Di zaman nenek-kakek kita, menegur dengan cara yang keras secara verbal dan nonverbal-memukul atau memarahi keras-dianggap sebagai parenting yang wajar untuk mendisiplinkan anak-anaknya. Sebagian dari kita tumbuh dengan mendengar cerita sabetan rotan, pukulan sapu, jeweran, atau teguran keras yang dianggap lumrah saat itu. Bahkan, kita sendiri mungkin masih mengalami parenting dengan pendekatan keras.

WHO mencatat bahwa 6 dari 10 anak di dunia hari ini masih mengalami kekerasan fisik atau psikologis oleh orang tua atau pengasuhnya. Dampaknya, anak berpotensi besar mengalami gangguan kesehatan fisik, mental, atau seksual.

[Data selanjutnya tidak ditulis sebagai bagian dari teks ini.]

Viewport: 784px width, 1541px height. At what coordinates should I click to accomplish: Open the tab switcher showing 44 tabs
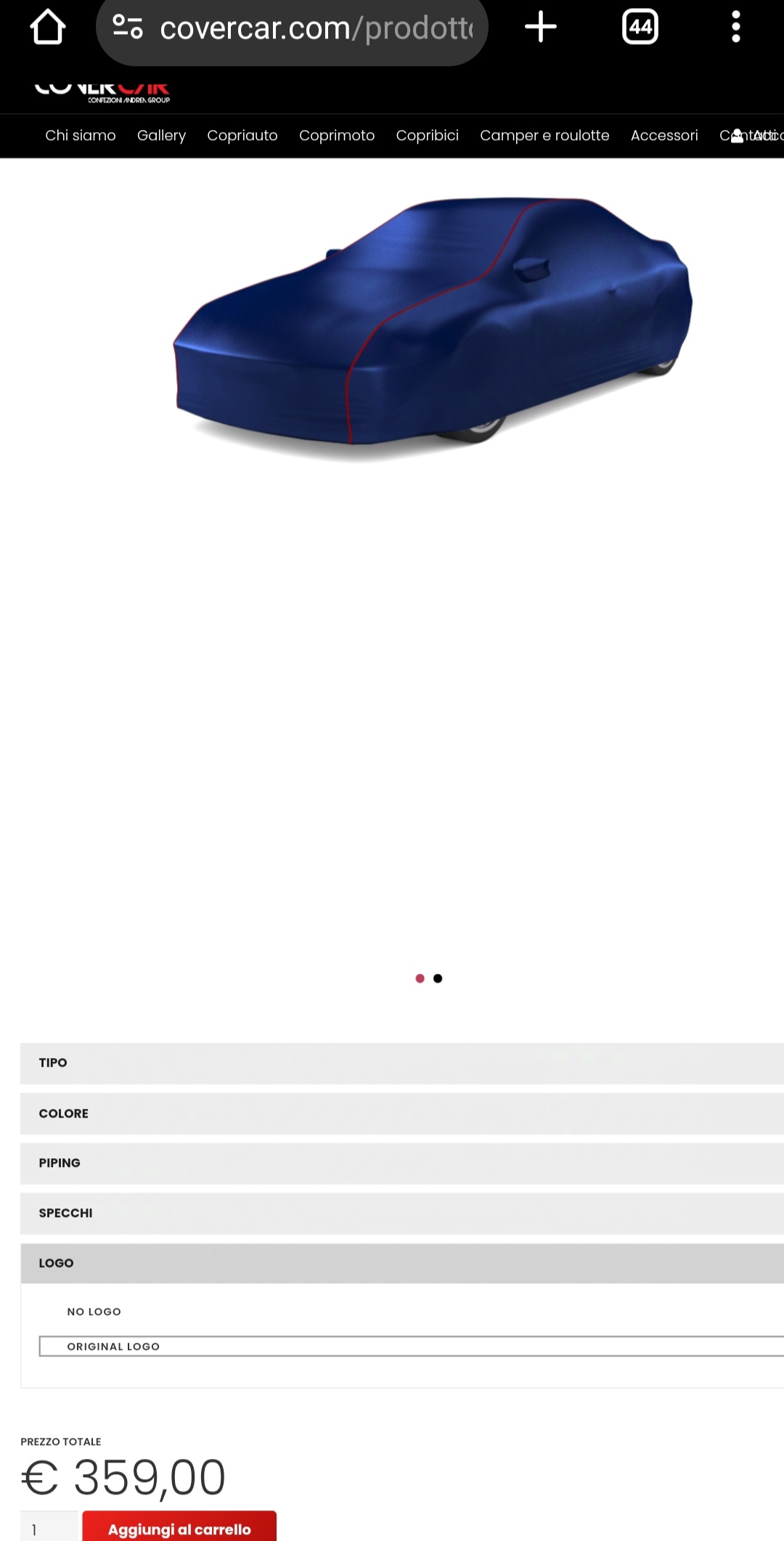click(x=640, y=28)
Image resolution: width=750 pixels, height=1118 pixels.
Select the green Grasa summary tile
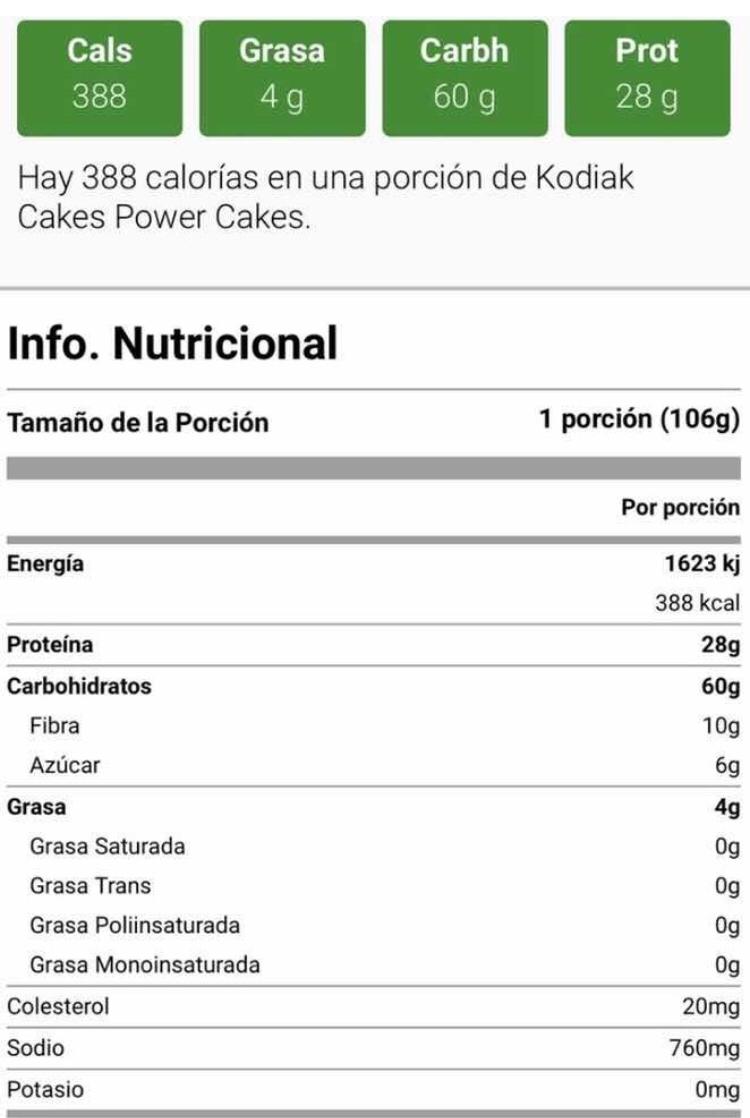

Nada serupa diungkapkan organisasi American Academy of Child & Adolescent Psychiatry (AACAP) yang menyebut beberapa dampak buruk anak korban kekerasan, di antaranya perilaku agresif, kemarahan tidak terkendali, keinginan untuk bunuh diri, kecemasan, depresi, dan lain-lain. Lebih mengkhawatirkan lagi, banyak dari dampak ini baru muncul bertahun-tahun kemudian saat menjadi orang tua. Akhirnya, anak mengulang siklus kekerasan yang pernah mereka alami.

Pendekatan keras tidak membentuk anak menjadi pribadi yang betul-betul disiplin, melainkan hanya patuh karena takut. Memukul anak, tulis American Psychological Association (APA), tidak mengajarkan mereka tentang tanggung jawab, kendali diri, dan membedakan mana yang benar dan salah. Alih-alih menjadi disiplin, pendekatan yang keras justru membuat anak tidak mampu memahami alasan dari sebuah aturan dan dan tidak memiliki kendali atas dirinya.

Kembali ke Taman Siswa

Selama berpuluh-puluh hari, ratusan 'siswa naka' dari berbagai daerah di Jawa Barat dipaksa hidup dengan disiplin militer. Masalahnya, pendekatan ini tidak menyentuh akar masalah. Kenapa anak tidak tertib? Kenapa mereka bolos? Apakah karena malas, karena sedang bergulat dengan masalah keluarga, tekanan mental, atau lingkungan yang tidak mendukung?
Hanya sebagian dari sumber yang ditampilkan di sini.